An Architecture for Content Analysis of Documents
and its Use in Information and Knowledge Management Tasks

by Branimir K. Boguraev, Christopher Kennedy, and Sascha Brawer

ACM SIGCHI Bulletin, Volume 30, Number 2, April 1998
ISSN 0736-6906 · http://www.acm.org/sigchi/bulletin/1998.2/boguraev1.html

Abstract

We present a generalised architecture for document content management, with particular emphasis on component functionalities and reconfigurability for different content management tasks. Natural language technologies are encapsulated in separate modules, which then can be customised and tailored for the specific requirements of the type of document, depth of analysis, and detail of output representation, of different document analysis systems. The versatility of the architecture is illustrated by configuring it for two diverse tasks: analysing technical manuals to instantiate databases for on-line assistance, and deriving topically-rich abstractions of content of arbitrary news stories.

Introduction

The natural language research program in Apple's Advanced Technologies Group (ATG) has been actively pursuing the automation of certain aspects of the information analysis and knowledge management tasks. The program's focus is on establishing a core set of natural language processing (NLP) technologies and defining application areas for these. Representative projects have investigated a range of issues including: optimal packaging of a substrate of NLP functionalities, with appropriate API's, embedded within the Macintosh Operating System (Mac OS); an architecture for text processing, configurable for different content analysis applications; studies of how NL technologies can be leveraged for further enhancing the user experience; and building several information management systems incorporating linguistic processing of text-based documents.

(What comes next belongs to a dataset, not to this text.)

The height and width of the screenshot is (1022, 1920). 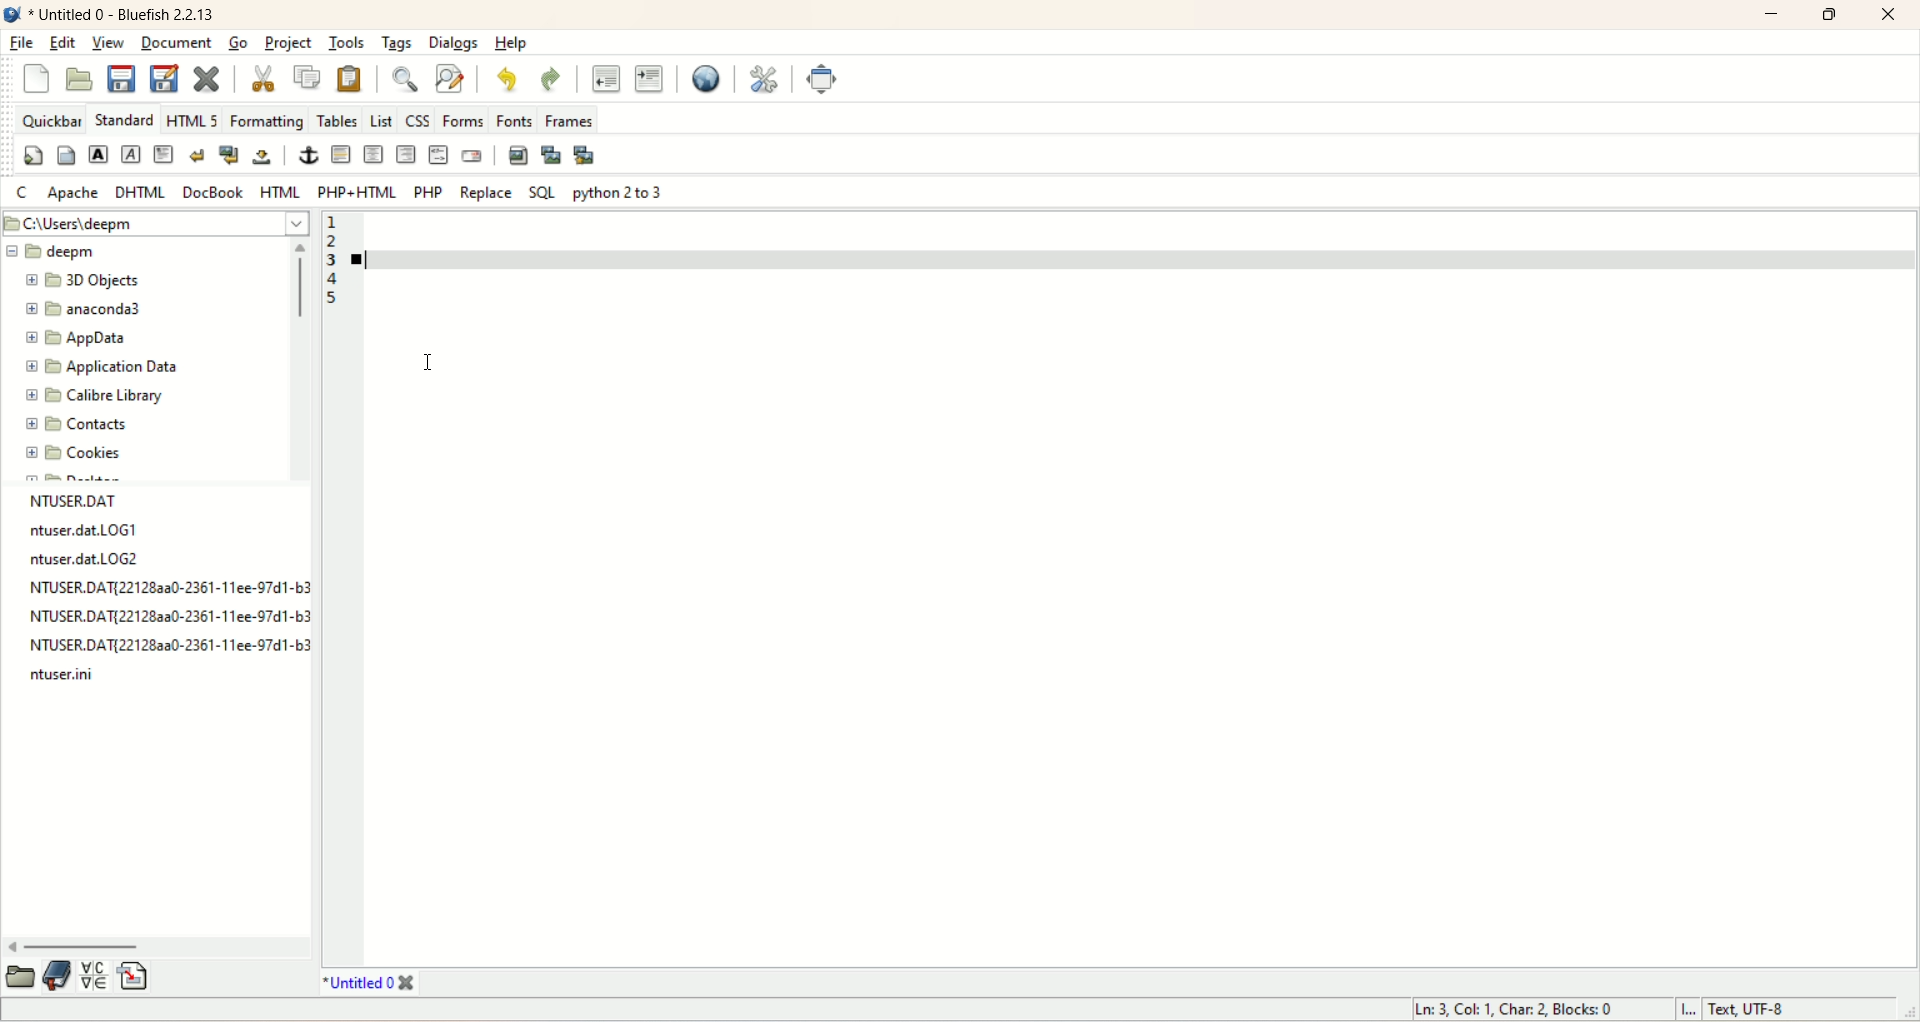 What do you see at coordinates (616, 193) in the screenshot?
I see `python 2 to 3` at bounding box center [616, 193]. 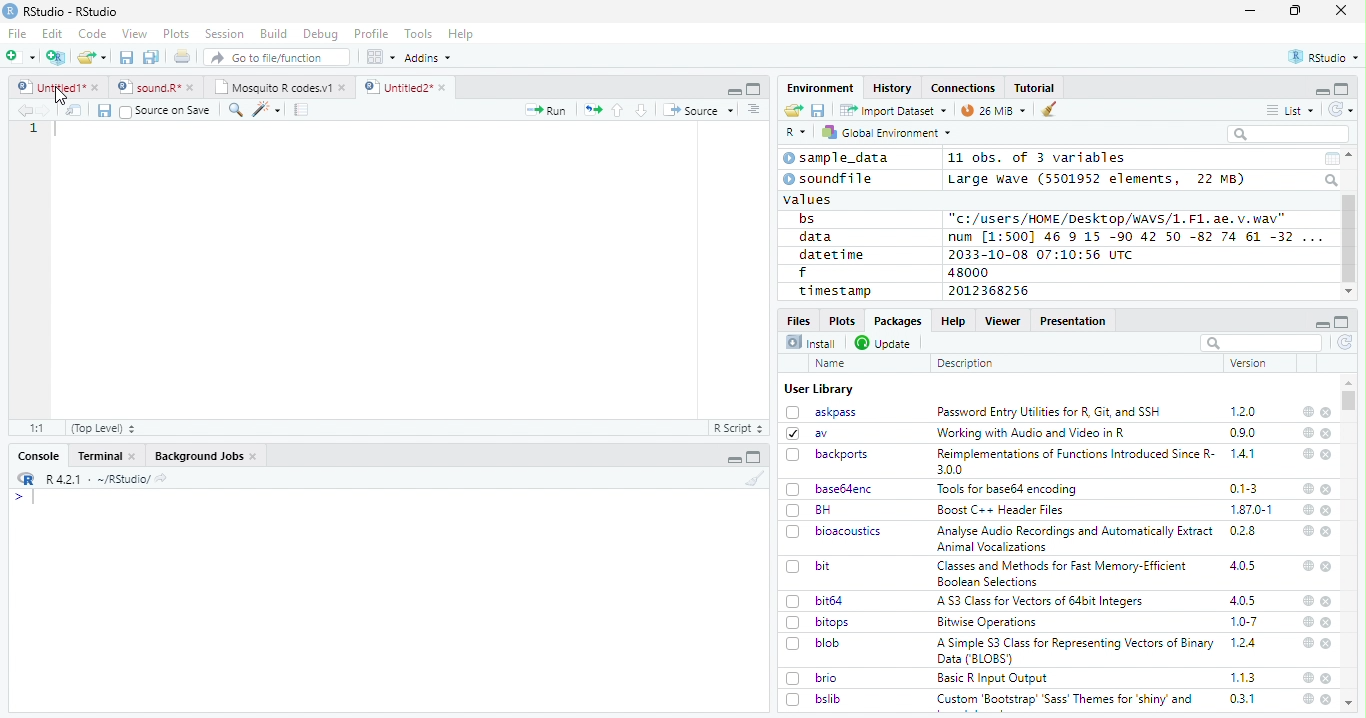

In particular, language-related work at ATG facilitates a number of information management tasks, including: semantic highlighting and indexing, topic identification and tracking, content analysis and abstraction, document characterisation, and partial document understanding. Given the broad base of Apple users, the emphasis has been on finding suitable tasks which can be enhanced by linguistic functionalities, on striking the right balance of scalable and robust technologies which can reliably analyse realistic text sources, and on developing algorithms for focused semantic analysis starting from a relatively shallow syntactic base.

This article highlights the core capabilities of an architecture for content analysis, within which a number of information processing applications have been implemented. The use of the architecture for application building is illustrated by two examples: domain acquisition and document abstraction.